Tuesday, March 10, 2009

Low, but not low enough

The Oncotype Dx, although placing me in the low category, gives me a 10% chance of the cancer returning. The oncologist put it this way--'If you take 100 women with your same score, 10 of them will get the cancer back. IF you get chemotherapy, it will cut that number to 5 out of the 100 getting the cancer back. He went on to say that the first time you get cancer is the time to do the most you can to get rid of it completely, because if it comes back, it comes back elsewhere in the body and it is more difficult to treat--and impossible to cure completely'.

He explained another method, an alternative to chemo that is used in Europe. It consists of a series of injections--every 4 months, and taking arimidex as well. I think the injections have three different drugs in them--one of them being a drug that causes the body to go into menopause. If I have chemo, he would give me that one injection before starting the arimidex anyway. I have not been able to find information on the treatment he is telling me about--he says he has used it on about 30 of his patients. I'm not sure if the success rate is the same as chemo, nor do I know for how long the studies have been going on for that method.

I know that I don't want to have the cancer return and have to say, "I wish I would have done chemo the first time around". I will do everything I can to rid myself of it now. SOOOOO, I think that I will be opting for chemo--it will begin the end of April if this is the route I choose. It will only be 4 treatments, given every three weeks. I'd be done mid-summer.

My next oncologist appointment is the first week in April. I will have made up my mind completely by then.

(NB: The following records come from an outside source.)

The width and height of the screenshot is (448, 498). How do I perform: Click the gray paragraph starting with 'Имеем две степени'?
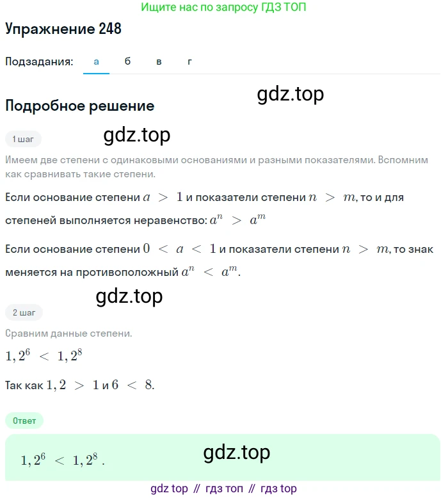[x=216, y=166]
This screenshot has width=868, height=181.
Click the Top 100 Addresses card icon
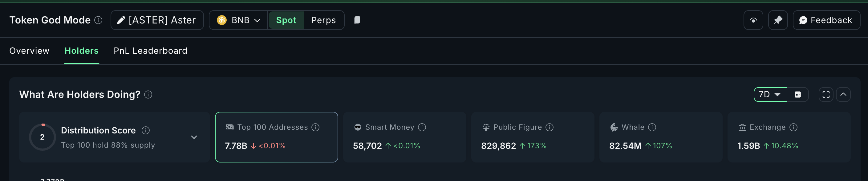tap(229, 127)
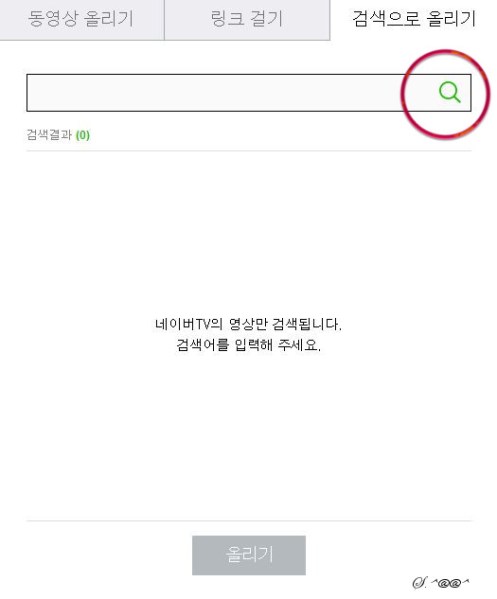Click the cursive signature watermark at the bottom
This screenshot has width=497, height=599.
(x=440, y=583)
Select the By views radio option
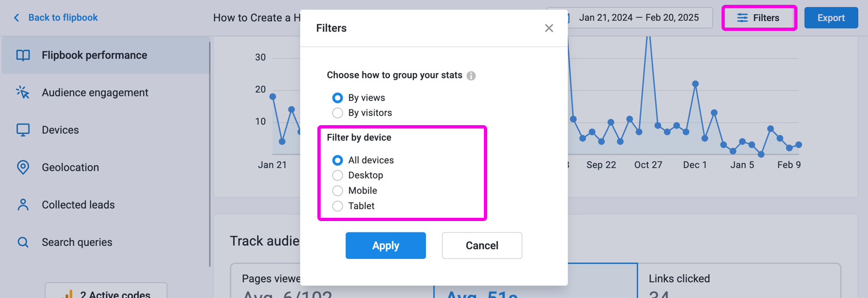Viewport: 868px width, 298px height. (x=337, y=98)
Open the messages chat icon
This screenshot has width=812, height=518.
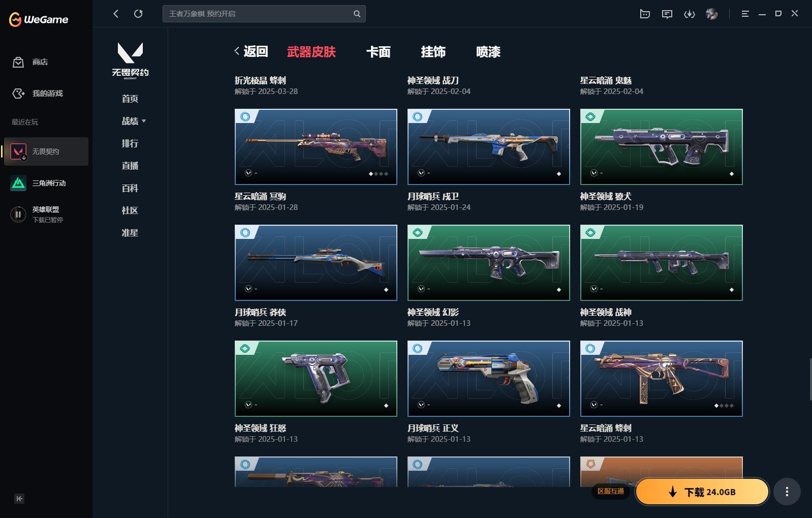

Radiation is 14 treatments down another 19 or so to go. I have a nice tan around my left breast, in the form of a rectangle. It's pretty interesting to look at. I went for my simulation for the radiation boost that will be given during the last 7 days of my treatments. It targets the area of surgery and sends extra strong beams to that area alone instead of the whole breast area. On the way from the simulation in the Setauket area, to my radiation appointment in the Patchogue area, I had a very difficult time keeping my eyes open while I was driving. I think maybe the fatigue that everyone talks about may be kicking in.--or maybe it's just the time change and the full moon that joins us tonight.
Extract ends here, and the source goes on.